The response must consist of all the records, retyped exactly.

::::

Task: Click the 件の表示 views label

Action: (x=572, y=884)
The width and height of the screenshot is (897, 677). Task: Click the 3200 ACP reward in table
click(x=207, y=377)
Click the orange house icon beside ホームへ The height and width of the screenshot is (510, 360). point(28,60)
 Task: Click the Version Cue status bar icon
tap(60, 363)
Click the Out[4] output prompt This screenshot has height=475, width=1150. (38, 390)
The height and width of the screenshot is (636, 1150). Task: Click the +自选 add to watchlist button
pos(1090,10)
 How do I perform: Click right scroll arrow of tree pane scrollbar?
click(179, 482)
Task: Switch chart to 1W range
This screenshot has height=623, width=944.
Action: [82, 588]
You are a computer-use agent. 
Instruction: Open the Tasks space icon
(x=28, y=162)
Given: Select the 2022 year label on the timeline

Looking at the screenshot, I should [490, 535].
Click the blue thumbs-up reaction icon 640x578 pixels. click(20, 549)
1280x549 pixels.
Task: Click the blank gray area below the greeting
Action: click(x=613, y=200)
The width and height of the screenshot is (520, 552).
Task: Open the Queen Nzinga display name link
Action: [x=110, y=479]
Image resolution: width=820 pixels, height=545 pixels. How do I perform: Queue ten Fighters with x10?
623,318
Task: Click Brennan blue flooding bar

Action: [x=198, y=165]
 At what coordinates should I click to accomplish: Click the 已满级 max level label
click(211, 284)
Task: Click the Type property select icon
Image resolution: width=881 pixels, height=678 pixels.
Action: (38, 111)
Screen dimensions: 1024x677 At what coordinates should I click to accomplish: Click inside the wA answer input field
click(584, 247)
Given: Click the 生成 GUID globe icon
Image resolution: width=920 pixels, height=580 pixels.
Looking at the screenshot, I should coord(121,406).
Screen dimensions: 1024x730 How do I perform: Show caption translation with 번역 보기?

::::

_Response area_
Task: Click the 件の表示 views label

Action: (x=572, y=884)
The width and height of the screenshot is (897, 677). Task: Click the 3200 ACP reward in table
click(x=207, y=377)
Click the orange house icon beside ホームへ The height and width of the screenshot is (510, 360). point(28,60)
 Task: Click the Version Cue status bar icon
tap(60, 363)
Click the Out[4] output prompt This screenshot has height=475, width=1150. (38, 390)
The height and width of the screenshot is (636, 1150). Task: Click the +自选 add to watchlist button
pos(1090,10)
 How do I perform: Click right scroll arrow of tree pane scrollbar?
click(179, 482)
Task: Switch chart to 1W range
This screenshot has height=623, width=944.
Action: [82, 588]
You are a computer-use agent. 
Instruction: Open the Tasks space icon
(x=28, y=162)
Given: Select the 2022 year label on the timeline

Looking at the screenshot, I should [490, 535].
Click the blue thumbs-up reaction icon 640x578 pixels. click(20, 549)
1280x549 pixels.
Task: Click the blank gray area below the greeting
Action: click(x=613, y=200)
The width and height of the screenshot is (520, 552).
Task: Open the Queen Nzinga display name link
Action: [x=110, y=479]
Image resolution: width=820 pixels, height=545 pixels. How do I perform: Queue ten Fighters with x10?
623,318
Task: Click Brennan blue flooding bar

Action: [x=198, y=165]
 At what coordinates should I click to accomplish: Click the 已满级 max level label
click(211, 284)
Task: Click the Type property select icon
Image resolution: width=881 pixels, height=678 pixels.
Action: (38, 111)
Screen dimensions: 1024x677 At what coordinates should I click to accomplish: Click inside the wA answer input field
click(584, 247)
Given: Click the 生成 GUID globe icon
Image resolution: width=920 pixels, height=580 pixels.
Looking at the screenshot, I should coord(121,406).
Screen dimensions: 1024x730 How do I perform: Show caption translation with 번역 보기?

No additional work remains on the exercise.